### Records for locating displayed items
☆ ☆ ☆ ☆ ☆ ☆ ☆
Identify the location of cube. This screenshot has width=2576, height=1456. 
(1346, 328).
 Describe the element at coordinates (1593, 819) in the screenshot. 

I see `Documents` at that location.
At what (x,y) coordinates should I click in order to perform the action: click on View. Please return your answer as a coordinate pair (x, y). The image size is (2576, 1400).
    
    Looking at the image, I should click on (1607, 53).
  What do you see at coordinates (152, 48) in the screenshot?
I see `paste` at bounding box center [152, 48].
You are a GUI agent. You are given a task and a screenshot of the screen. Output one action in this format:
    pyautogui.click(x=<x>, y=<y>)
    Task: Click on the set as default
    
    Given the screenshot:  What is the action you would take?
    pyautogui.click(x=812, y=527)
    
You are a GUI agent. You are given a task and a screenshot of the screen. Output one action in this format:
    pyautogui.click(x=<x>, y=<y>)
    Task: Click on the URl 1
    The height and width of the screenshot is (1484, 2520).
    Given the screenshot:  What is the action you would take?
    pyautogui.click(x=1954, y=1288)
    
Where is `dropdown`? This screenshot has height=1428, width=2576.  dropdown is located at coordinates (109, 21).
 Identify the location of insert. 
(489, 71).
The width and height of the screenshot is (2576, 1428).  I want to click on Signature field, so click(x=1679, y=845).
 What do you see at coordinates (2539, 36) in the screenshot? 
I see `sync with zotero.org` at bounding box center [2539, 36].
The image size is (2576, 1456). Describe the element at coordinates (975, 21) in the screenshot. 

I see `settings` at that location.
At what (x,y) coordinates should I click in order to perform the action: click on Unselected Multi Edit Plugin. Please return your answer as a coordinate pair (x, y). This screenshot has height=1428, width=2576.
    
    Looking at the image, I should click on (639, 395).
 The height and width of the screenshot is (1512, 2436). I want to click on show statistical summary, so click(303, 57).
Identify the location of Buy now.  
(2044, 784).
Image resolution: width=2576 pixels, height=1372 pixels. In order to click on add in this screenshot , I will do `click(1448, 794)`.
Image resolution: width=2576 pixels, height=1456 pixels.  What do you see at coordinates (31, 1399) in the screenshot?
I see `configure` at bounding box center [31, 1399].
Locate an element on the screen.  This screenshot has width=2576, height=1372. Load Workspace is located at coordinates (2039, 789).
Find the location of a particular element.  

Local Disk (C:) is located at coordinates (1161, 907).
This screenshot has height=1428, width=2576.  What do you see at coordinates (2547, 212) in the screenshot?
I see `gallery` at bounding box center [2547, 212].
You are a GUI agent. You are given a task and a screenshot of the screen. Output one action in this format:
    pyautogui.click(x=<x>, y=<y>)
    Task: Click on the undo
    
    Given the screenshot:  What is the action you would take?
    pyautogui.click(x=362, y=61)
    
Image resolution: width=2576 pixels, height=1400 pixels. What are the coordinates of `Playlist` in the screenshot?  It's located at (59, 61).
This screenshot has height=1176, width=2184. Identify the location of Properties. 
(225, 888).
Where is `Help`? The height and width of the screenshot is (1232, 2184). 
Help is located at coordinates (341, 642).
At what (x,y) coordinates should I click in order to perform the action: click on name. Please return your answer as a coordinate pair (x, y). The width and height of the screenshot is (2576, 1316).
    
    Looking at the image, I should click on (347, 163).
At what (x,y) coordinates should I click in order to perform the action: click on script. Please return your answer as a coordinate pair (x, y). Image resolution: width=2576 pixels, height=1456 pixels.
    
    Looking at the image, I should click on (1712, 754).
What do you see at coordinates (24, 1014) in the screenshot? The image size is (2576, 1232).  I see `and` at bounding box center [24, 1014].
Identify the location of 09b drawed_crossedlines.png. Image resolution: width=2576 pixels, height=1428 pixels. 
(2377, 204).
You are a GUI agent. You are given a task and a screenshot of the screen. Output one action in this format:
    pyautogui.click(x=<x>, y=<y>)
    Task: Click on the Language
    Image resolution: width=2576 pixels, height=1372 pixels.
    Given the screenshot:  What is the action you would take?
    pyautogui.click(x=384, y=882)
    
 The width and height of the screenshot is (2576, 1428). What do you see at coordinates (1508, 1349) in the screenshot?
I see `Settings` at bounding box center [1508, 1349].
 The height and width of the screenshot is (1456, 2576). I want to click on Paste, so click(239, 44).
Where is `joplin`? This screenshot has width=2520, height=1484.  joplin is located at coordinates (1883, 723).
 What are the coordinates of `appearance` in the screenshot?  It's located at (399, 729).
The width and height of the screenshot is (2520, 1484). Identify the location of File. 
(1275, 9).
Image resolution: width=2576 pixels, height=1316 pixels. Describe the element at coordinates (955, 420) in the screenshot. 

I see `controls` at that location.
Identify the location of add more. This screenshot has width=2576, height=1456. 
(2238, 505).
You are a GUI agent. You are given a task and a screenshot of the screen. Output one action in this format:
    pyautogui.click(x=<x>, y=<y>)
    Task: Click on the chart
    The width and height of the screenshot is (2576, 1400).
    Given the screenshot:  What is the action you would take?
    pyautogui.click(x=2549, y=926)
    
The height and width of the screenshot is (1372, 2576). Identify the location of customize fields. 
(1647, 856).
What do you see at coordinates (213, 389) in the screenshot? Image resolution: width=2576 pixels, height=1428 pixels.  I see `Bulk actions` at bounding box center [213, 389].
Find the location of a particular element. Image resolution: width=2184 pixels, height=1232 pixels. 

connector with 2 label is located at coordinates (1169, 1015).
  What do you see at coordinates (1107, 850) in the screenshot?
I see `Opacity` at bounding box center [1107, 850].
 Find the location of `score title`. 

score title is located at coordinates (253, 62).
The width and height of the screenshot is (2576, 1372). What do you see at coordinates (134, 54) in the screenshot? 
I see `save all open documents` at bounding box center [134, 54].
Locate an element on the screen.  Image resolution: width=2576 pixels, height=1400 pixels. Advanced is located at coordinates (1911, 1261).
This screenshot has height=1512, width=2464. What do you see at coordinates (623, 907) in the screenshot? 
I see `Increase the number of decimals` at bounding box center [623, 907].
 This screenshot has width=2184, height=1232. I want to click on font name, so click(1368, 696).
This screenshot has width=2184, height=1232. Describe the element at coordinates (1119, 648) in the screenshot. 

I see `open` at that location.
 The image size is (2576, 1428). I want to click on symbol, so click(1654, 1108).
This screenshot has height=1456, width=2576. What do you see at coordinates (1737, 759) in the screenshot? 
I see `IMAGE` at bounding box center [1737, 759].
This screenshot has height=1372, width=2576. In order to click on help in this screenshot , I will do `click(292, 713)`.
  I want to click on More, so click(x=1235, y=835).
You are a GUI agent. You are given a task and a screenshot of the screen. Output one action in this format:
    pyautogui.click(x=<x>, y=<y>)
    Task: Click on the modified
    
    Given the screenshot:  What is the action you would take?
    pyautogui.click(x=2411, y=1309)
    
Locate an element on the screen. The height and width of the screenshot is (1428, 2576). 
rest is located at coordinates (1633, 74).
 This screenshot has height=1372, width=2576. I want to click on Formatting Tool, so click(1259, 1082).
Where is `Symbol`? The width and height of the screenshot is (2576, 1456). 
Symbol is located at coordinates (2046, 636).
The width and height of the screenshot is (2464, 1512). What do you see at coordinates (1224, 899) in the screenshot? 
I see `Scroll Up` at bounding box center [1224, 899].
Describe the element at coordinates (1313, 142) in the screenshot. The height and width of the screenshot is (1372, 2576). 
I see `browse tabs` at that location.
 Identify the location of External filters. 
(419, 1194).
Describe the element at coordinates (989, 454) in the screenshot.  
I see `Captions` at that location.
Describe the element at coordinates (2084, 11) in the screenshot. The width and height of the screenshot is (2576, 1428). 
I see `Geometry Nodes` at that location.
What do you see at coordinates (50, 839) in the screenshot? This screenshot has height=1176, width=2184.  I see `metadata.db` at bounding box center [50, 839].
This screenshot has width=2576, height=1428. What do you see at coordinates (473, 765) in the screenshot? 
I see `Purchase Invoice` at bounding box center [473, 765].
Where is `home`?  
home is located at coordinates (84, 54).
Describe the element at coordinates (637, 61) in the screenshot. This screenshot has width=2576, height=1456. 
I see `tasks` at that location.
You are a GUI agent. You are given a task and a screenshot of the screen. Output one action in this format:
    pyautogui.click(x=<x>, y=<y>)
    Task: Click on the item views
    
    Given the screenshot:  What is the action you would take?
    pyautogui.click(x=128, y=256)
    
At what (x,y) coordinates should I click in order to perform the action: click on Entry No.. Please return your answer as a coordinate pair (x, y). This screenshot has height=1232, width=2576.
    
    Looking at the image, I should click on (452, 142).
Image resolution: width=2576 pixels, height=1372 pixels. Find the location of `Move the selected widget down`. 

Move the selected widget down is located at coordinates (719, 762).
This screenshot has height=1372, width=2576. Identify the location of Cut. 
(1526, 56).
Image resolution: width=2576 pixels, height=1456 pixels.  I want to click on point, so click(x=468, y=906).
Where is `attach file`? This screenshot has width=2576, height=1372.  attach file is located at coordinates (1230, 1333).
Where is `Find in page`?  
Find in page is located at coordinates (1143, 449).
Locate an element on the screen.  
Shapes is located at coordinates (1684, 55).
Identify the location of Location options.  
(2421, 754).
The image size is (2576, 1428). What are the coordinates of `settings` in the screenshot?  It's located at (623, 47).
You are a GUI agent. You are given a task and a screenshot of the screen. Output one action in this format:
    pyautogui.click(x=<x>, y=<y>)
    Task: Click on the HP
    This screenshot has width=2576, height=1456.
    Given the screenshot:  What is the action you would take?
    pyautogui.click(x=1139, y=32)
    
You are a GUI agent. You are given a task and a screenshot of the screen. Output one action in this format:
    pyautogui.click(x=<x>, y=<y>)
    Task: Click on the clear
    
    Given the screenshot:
☆ ☆ ☆ ☆ ☆ ☆ ☆
### Goal
Starting at the line that contains "is (1232, 2184)." and ending at the line that contains "Looking at the image, I should click on (347, 163).", write out those lines of the data again with "screenshot" switched to "display". Leave everything else unchanged.

### The reply
Where is `Help`? The height and width of the display is (1232, 2184). 
Help is located at coordinates (341, 642).
At what (x,y) coordinates should I click in order to perform the action: click on name. Please return your answer as a coordinate pair (x, y). The width and height of the display is (2576, 1316).
    
    Looking at the image, I should click on (347, 163).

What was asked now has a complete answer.